#### Task statement
Reproduce verbatim the lines of the items from the line containing "Click the Advanced" to the line containing "Hide Condition 4 series in chart legend", including both of those lines.

#### Dataset entries
"""
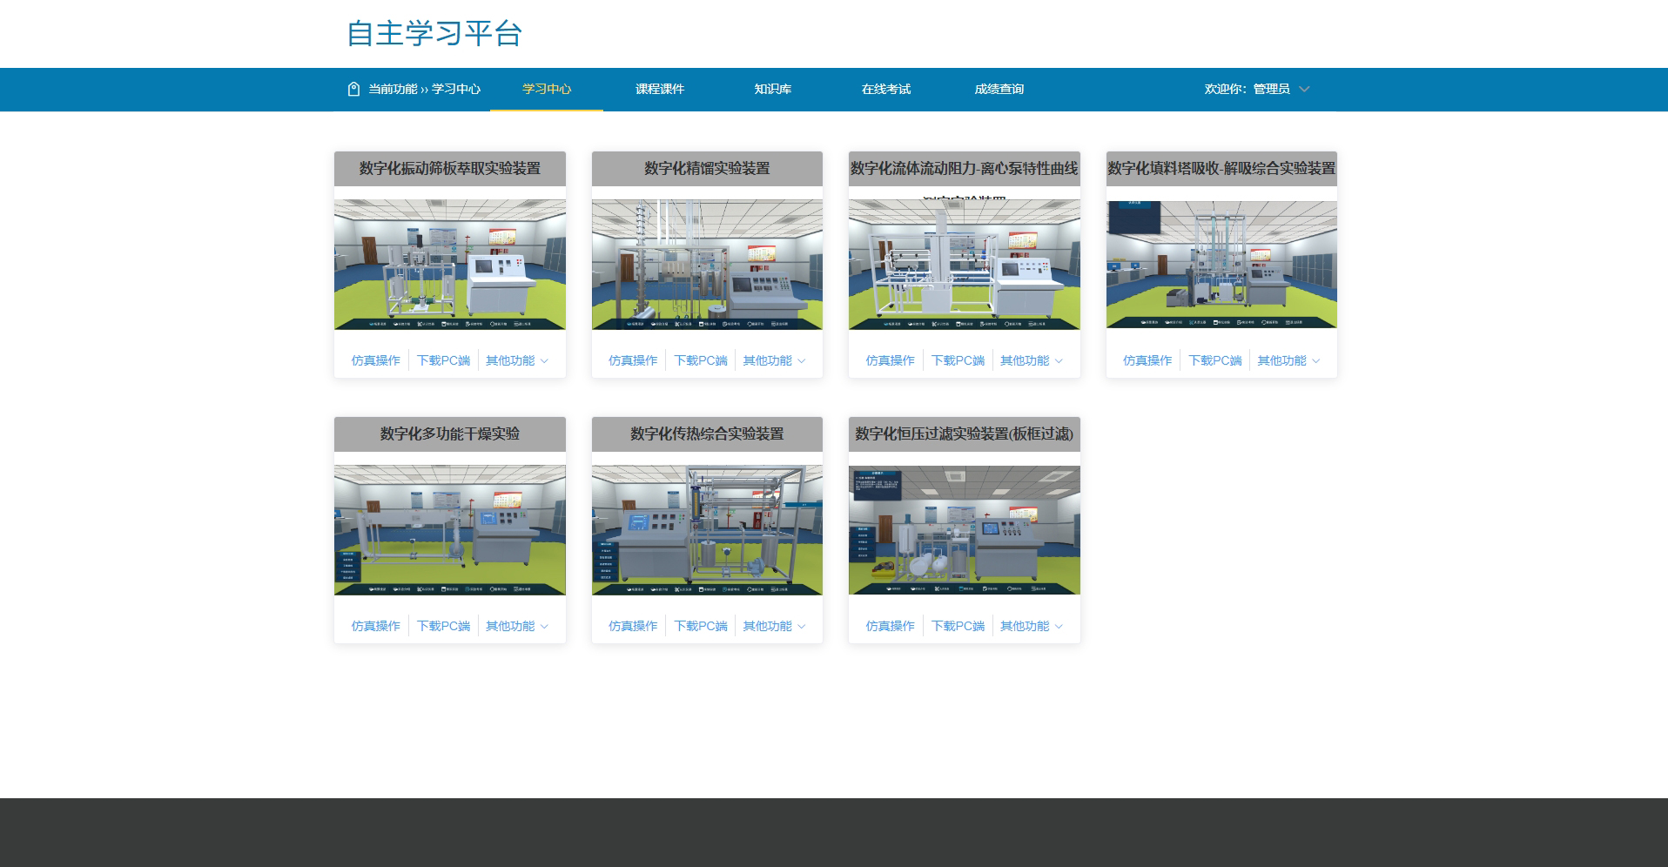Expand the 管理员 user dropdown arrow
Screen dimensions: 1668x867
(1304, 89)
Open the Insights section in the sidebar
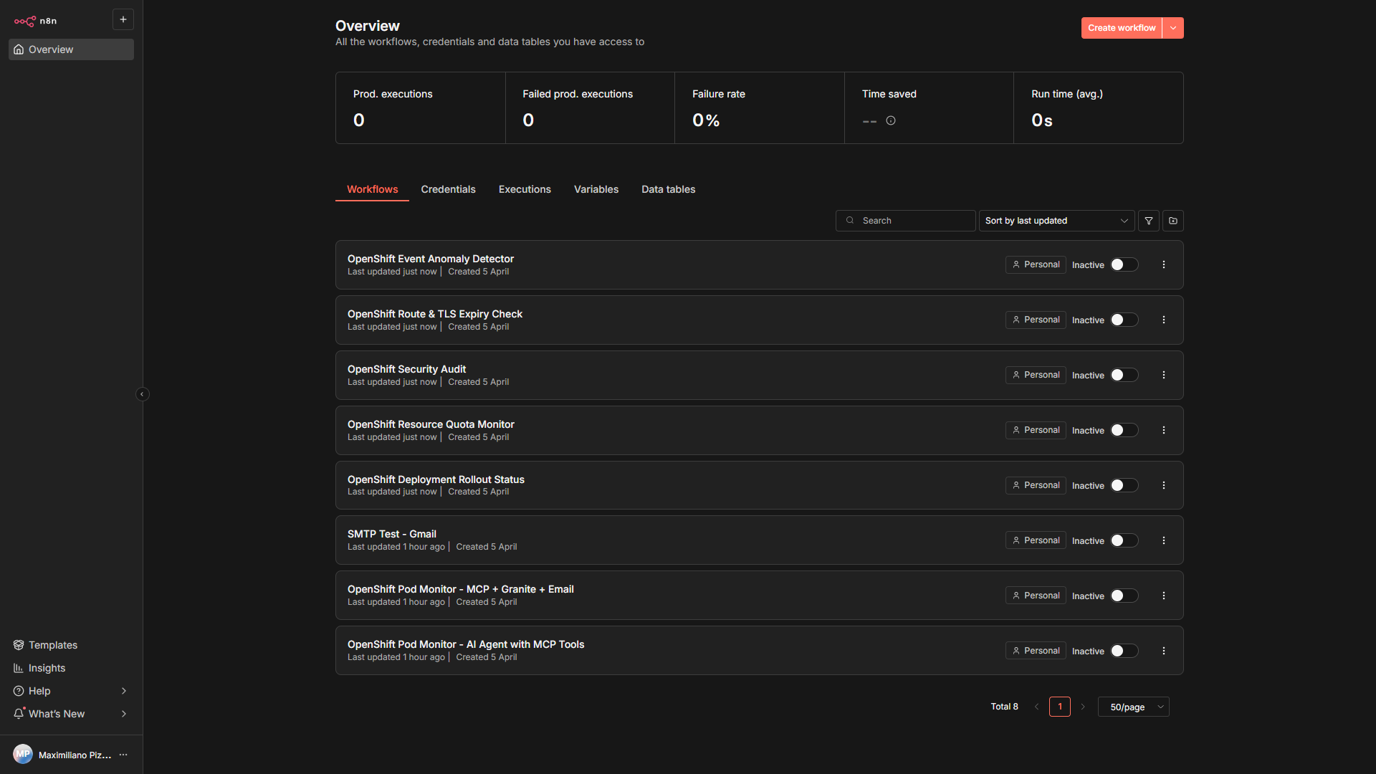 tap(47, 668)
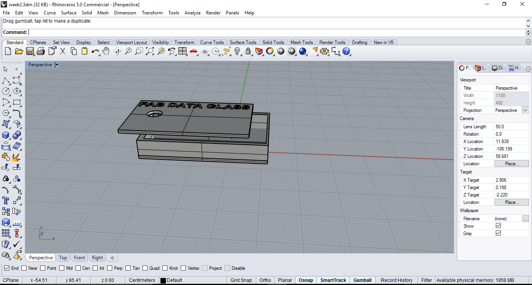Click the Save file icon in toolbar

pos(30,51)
"""
"""
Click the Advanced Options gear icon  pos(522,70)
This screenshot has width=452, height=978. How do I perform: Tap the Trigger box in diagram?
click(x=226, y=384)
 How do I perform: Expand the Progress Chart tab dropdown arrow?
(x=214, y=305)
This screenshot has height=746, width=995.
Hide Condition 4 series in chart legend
"""
#### Finished task
Click the Advanced Options gear icon  pos(522,70)
This screenshot has width=452, height=978. How do I perform: Tap the Trigger box in diagram?
click(x=226, y=384)
 How do I perform: Expand the Progress Chart tab dropdown arrow?
(x=214, y=305)
This screenshot has height=746, width=995.
Hide Condition 4 series in chart legend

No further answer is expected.